A Burmese colleague from Lah, Wai Tun, received the same sentence.
Evidence of Lah’s actions came from a video of the event that was posted to social media accounts controlled by him. Videos have shown him appearing to violate the ban, which took effect in mid-March, on other occasions as well.
Toronto-based Le Lah pleaded not guilty last month but has not publicly commented on his case.
About 50 Lah supporters appeared in court on Thursday to lend their support. Those standing at the entrance to the courthouse deployed umbrellas in an attempt to prevent media from taking photos of him.
Lah made his first court appearance in May after being released from quarantine that followed a hospital stay because he contracted COVID-19. More than 20 of his followers have also reportedly tested positive for the coronavirus.
In addition to the rallies, Lah has sparked public outrage for his statements in online videos of his sermons. A video showed him claiming Christians were immune to the coronavirus.

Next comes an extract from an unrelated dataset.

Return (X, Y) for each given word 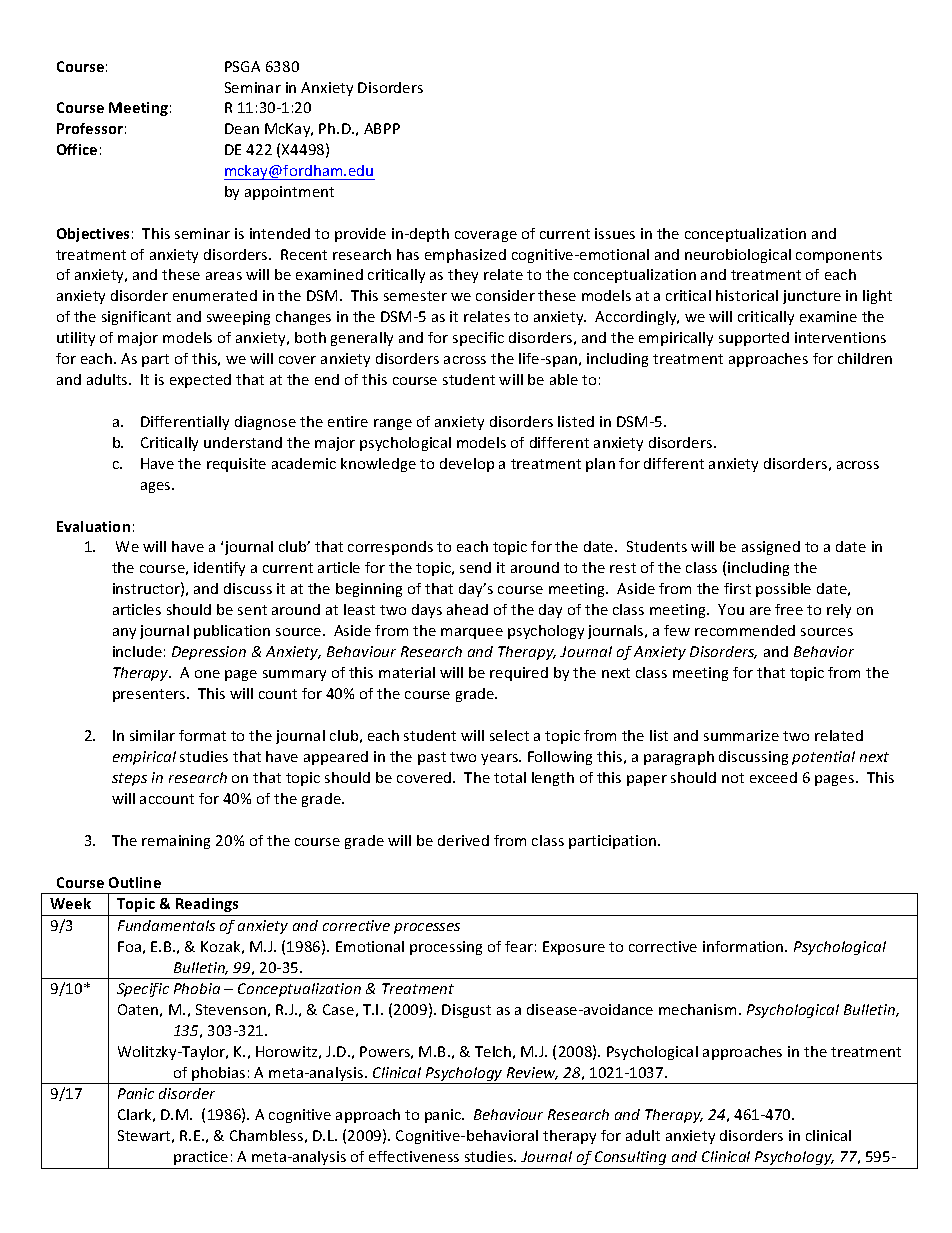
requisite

“I can guarantee that if your church is following the true path and you have all of Christ in your heart, you will not get sick,” he said in one of the remarks.
Another clip that drew contempt in predominantly Buddhist Myanmar made him say that the teachings of Buddhist monks are responsible for making people “sinful”.
He has also been criticized for making disparaging comments about the LGBTQ community and Islam in other music videos.
The backlash against Lah has spread to the country’s Christian community, which represents around 6% of the population, after a photo of the country’s Christian vice president, Henry Van Thio, was released online at a meeting with Lah in early February.